Alternatives to Breast Reconstruction Surgery
Choosing whether to have breast reconstruction is a personal decision. Some women may decide not to have breast reconstruction surgery, or they may choose to wear a breast prosthesis. If you choose to wear a breast prosthesis, your plastic surgeon or breast surgical oncologist can refer you to a professional who can measure and order a custom prosthesis.
What to Expect
A breast cancer diagnosis can be overwhelming, and breast reconstruction may seem less important than your oncologic surgery to treat your tumor. However, planning for both your oncologic and reconstructive procedures is critical to meeting your long-term treatment and cosmetic goals.

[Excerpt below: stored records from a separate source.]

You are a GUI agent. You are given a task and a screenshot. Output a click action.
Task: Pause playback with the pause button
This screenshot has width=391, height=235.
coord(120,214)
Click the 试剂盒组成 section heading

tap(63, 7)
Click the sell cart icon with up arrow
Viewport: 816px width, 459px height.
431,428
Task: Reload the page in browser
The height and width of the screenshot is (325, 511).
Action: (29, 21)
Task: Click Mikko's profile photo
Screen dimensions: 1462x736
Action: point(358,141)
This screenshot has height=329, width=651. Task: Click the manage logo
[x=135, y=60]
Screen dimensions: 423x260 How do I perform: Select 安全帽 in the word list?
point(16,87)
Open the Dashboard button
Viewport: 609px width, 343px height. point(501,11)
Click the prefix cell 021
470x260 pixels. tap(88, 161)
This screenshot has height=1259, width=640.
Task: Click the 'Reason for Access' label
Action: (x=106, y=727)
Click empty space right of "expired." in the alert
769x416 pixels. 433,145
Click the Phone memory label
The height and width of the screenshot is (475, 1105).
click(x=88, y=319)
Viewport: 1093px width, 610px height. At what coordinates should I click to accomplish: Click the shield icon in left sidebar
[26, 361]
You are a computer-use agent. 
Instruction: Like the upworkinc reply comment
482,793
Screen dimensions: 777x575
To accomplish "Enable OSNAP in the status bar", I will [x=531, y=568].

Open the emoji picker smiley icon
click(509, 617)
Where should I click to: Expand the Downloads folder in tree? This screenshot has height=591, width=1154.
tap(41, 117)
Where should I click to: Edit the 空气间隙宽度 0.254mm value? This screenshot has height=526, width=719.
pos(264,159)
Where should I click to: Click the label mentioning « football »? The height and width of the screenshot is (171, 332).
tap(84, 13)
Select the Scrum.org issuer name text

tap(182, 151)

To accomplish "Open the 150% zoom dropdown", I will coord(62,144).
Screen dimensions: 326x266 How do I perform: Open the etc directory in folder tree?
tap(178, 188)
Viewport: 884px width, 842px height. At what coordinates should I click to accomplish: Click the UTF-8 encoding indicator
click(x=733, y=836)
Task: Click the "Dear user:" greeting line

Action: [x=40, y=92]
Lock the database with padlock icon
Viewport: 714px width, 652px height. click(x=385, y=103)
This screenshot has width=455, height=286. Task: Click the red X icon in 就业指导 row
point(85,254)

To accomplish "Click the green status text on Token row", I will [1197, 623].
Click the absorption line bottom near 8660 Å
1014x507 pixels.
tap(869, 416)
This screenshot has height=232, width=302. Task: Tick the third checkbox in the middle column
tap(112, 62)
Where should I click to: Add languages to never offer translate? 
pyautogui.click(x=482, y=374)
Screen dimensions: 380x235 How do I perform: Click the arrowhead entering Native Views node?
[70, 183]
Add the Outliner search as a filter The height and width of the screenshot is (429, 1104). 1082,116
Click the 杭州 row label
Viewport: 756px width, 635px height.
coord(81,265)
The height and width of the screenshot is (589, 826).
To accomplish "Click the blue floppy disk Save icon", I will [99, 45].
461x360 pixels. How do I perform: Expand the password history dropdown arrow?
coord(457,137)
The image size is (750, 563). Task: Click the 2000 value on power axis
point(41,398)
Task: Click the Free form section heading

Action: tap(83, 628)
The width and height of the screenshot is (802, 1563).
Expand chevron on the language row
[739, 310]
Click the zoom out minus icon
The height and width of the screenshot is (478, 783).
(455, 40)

Here are a few things you should keep in mind if you are diagnosed with breast cancer:
- Consult with a plastic surgeon before surgery or radiation treatment. This will ensure that you have access to all possible reconstructive options. Even if you don’t go through with breast reconstruction or decide to wait, it is important to understand your options and make an informed choice.
- Timing is important! Your breast cancer care team will work together to determine the timeline for your reconstructive procedure, and how many stages your reconstruction will require. Most breast reconstruction procedures can be done any time after a mastectomy or lumpectomy — even many years later.
Preparing for Surgery
Your plastic surgeon will provide you with the information you need to prepare for breast reconstruction surgery. Some breast procedures are performed on an outpatient basis, but others require a hospital stay. Your surgeon will let you know if you will need to stay in the hospital.
Going Home
Most patients feel back to normal within 3-6 months after their breast reconstruction procedure. Your surgeon will provide you with instructions for your recovery. Here are a few things you can expect:
- Drains. Depending on the type of procedure you have, you may have 1-4 drains near your incisions to collect excess fluid as you heal. Drains typically remain in place for 1-3 weeks after your procedure and will be removed in your surgeon’s office.
- Pain management. Your surgeon will use pain management techniques during surgery to minimize your discomfort after the procedure. Your surgeon may also instruct you to take prescription or over-the-counter pain medications to manage discomfort during your recovery. Watch for signs of constipation while taking narcotic pain medications. Discuss taking a stool softener with your surgeon, if needed.
- Activity. For the first few months after surgery, you will have activity limitations on exercise, reaching, lifting and other activities. No lifting, pushing, or pulling anything heavier than five pounds (the weight of one gallon of milk or one full bag of groceries). As with any surgery, your surgeon may instruct you not to drive for a period of time afterward. Never drive while taking narcotic medication.
- Recovery. You will experience some swelling and discomfort after your surgery. If you experience massive swelling, redness, bleeding, fever, significant discharge from the incision site, extreme discomfort or any other symptoms that concern you, contact your surgeon immediately.